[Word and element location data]
"""

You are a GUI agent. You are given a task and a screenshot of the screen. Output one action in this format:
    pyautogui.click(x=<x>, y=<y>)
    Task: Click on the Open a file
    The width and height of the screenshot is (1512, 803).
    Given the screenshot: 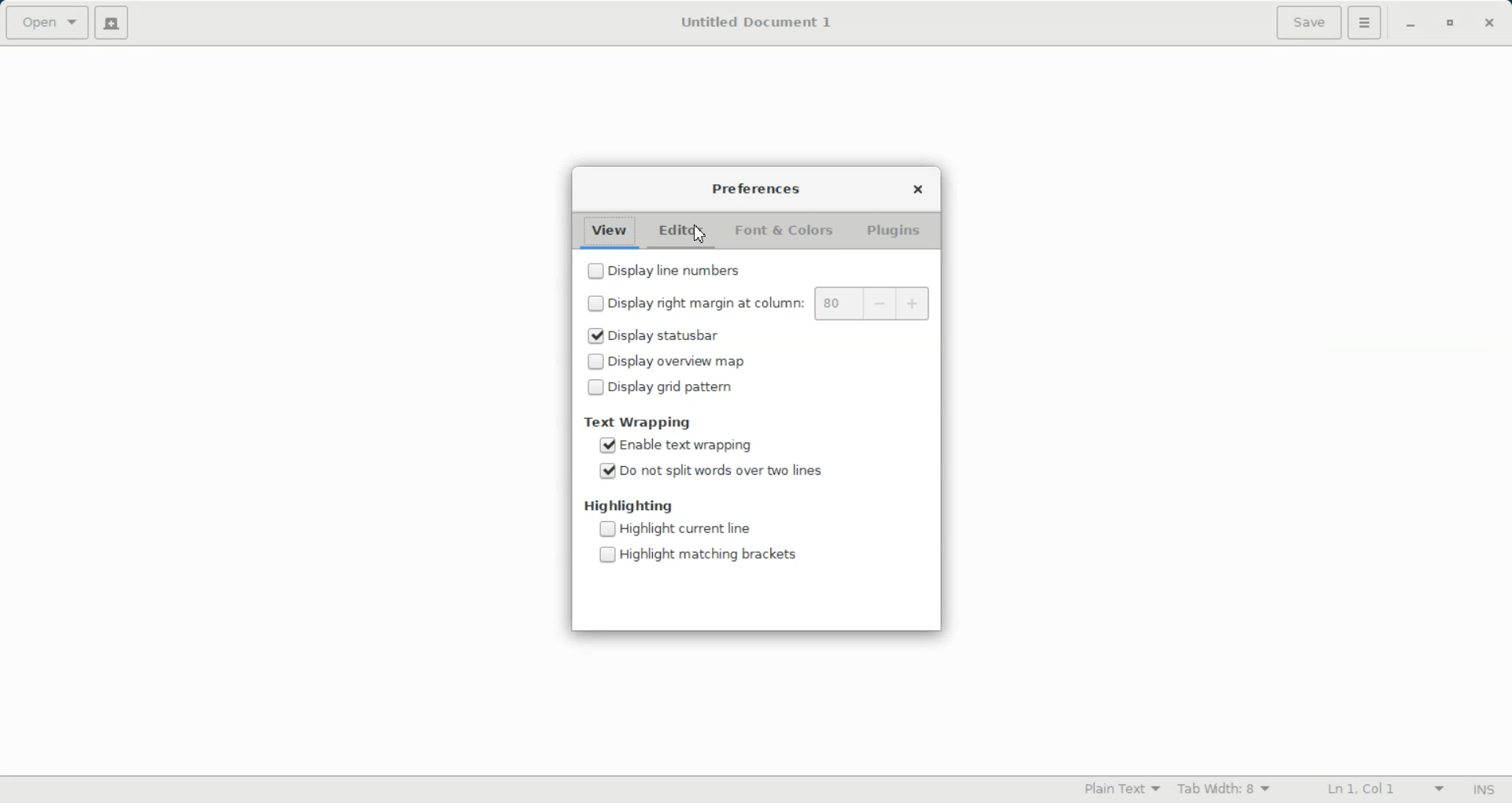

"""

Reproduce the text of every item above verbatim, line for line, leaving out the pictures.

TASK RESULT –
You are a GUI agent. You are given a task and a screenshot of the screen. Output one action in this format:
    pyautogui.click(x=<x>, y=<y>)
    Task: Click on the Open a file
    The width and height of the screenshot is (1512, 803).
    Given the screenshot: 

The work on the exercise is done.